### Trecho selecionado

┏━━

A página 1 de “Ninguém vai te Salvar” segue de forma a estabelecer bem o estilo do roteiro de Brian Duffield. Rubricas curtas, sucintas, inicialmente focadas em descrever as ações de Brynn e comentar sobre elas de uma maneira a aprofundar a personagem, sem se perder com detalhes sobre o cenário, por exemplo. Essa escolha de como escrever e formatar o roteiro começa a causar alguns efeitos de cara:
Eu leio a primeira página e imagino a câmera próxima de Brynn o tempo todo. Foco em como a personagem pratica o sorriso no espelho ou como ela não fica convincente nessa prática (“She’s not particularly convincing”) ou como ela tem uma relação íntima com dois vestidos porque ela os costurou (“Brynn stares at two dress options. She made them both.”). Como leitor, eu imagino essas expressões e gestos que evidenciam esses sentimentos. Na produção, a atriz vai trabalhar como atuar essas ações de forma a fazer esses significados ficarem evidentes para o público.
Cada rubrica (linha de ação) é curta e quebra a linha para a próxima ação ou comentário, dando um ritmo mais acelerado na leitura. Cada linha é sucinta, determinando o que a câmera ou o som precisam focar em nos entregar, o que dá a sensação de que o contéudo central de cada linha importa, precisa ser visto na tela ou escutado em seu tempo. Não é obrigatório, mas essa forma de escrever pode influenciar em quão rápida ou demorada é a filmagem da cena. Por exemplo, na segunda cena, vamos comparar o efeito com ou sem as quebras de linha?
Opção 1, igual ao roteiro:
“Brynn encara duas opções de vestido.
Ela fez ambos.
Após algum debate, ela escolhe um.
Então ela muda de ideia e vai com o outro”.
Opção 2, parágrafo único:
“Brynn encara duas opções de vestido, ela fez ambos. Após algum debate, ela escolhe um, então muda de ideia e vai com o outro”.
A segunda opção está levemente adaptada por mim para se encaixar melhor como um único parágrafo. O que muda na sua percepção? Qual das duas parece ser mais rápida na sua execução na versão da cena que se formou na sua mente? O que te chama atenção como parte mais importante da cena em cada opção? Não sou dono de gabaritos, fica o convite para a conversa nos comentários!

┗━━

### Enunciado
Segundo o trecho sobre o roteiro de "Ninguém vai te Salvar", que efeito tem na leitura o fato de cada rubrica ser curta e quebrar a linha para a próxima ação? As linhas abaixo vêm de outra fonte.

### Extrato de dados

┏━━

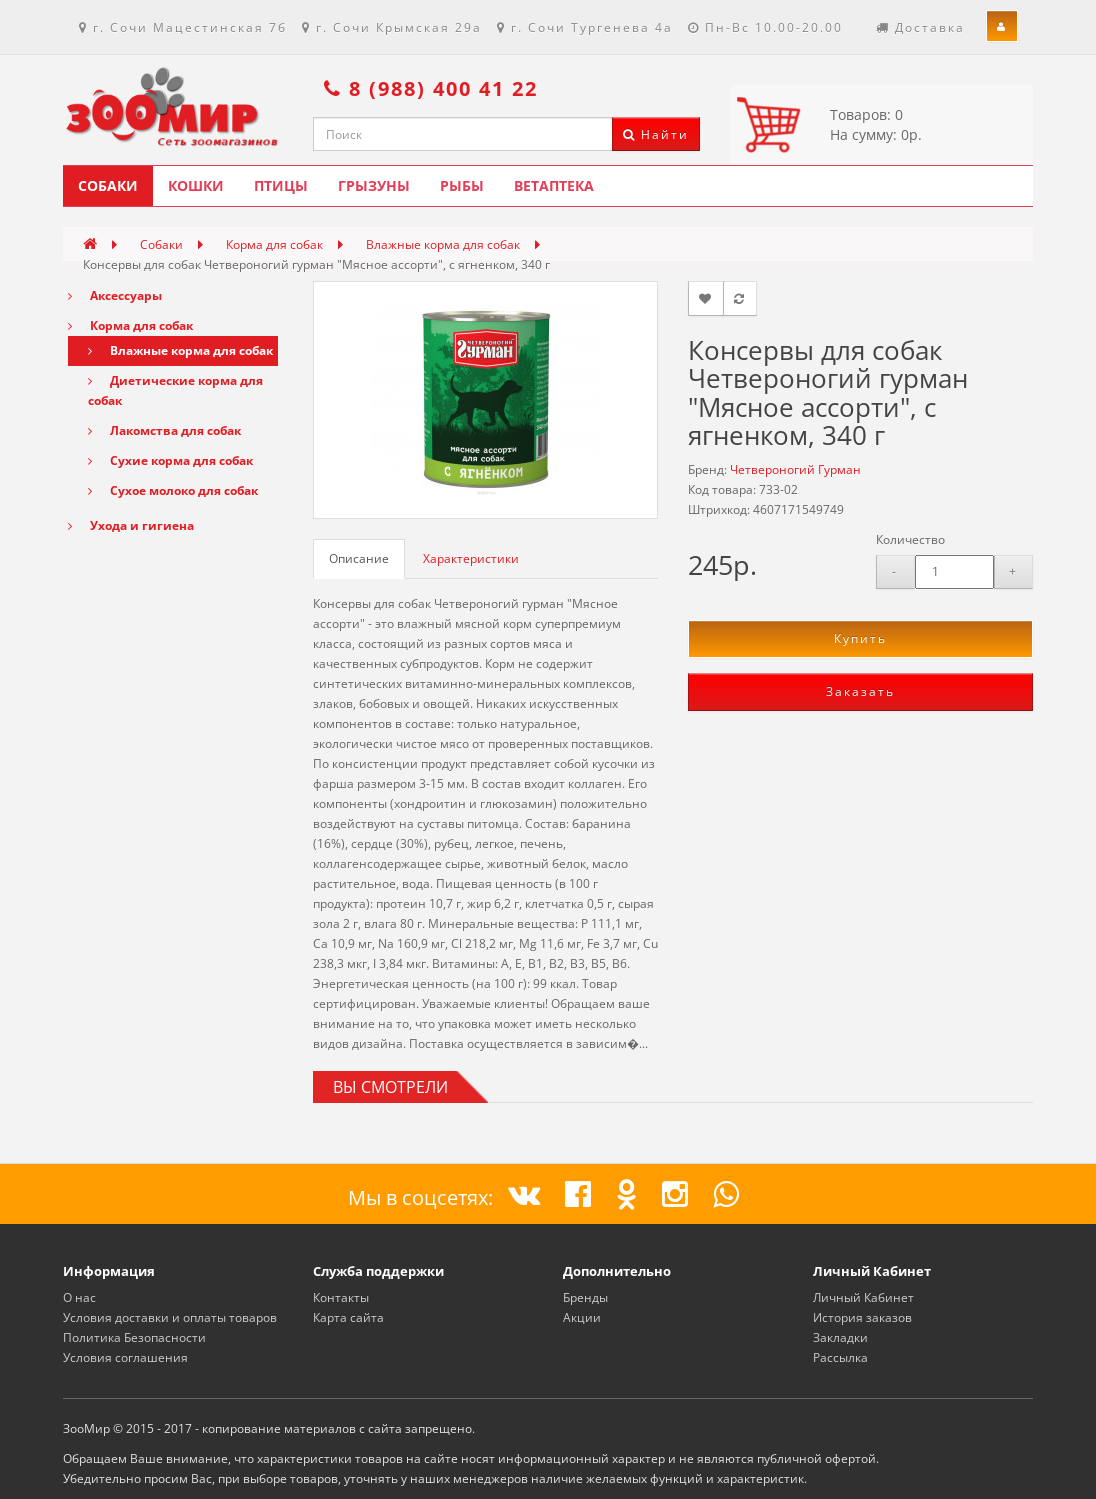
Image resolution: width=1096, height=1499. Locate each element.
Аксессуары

┗━━

### Resposta
Dá um ritmo mais acelerado à leitura.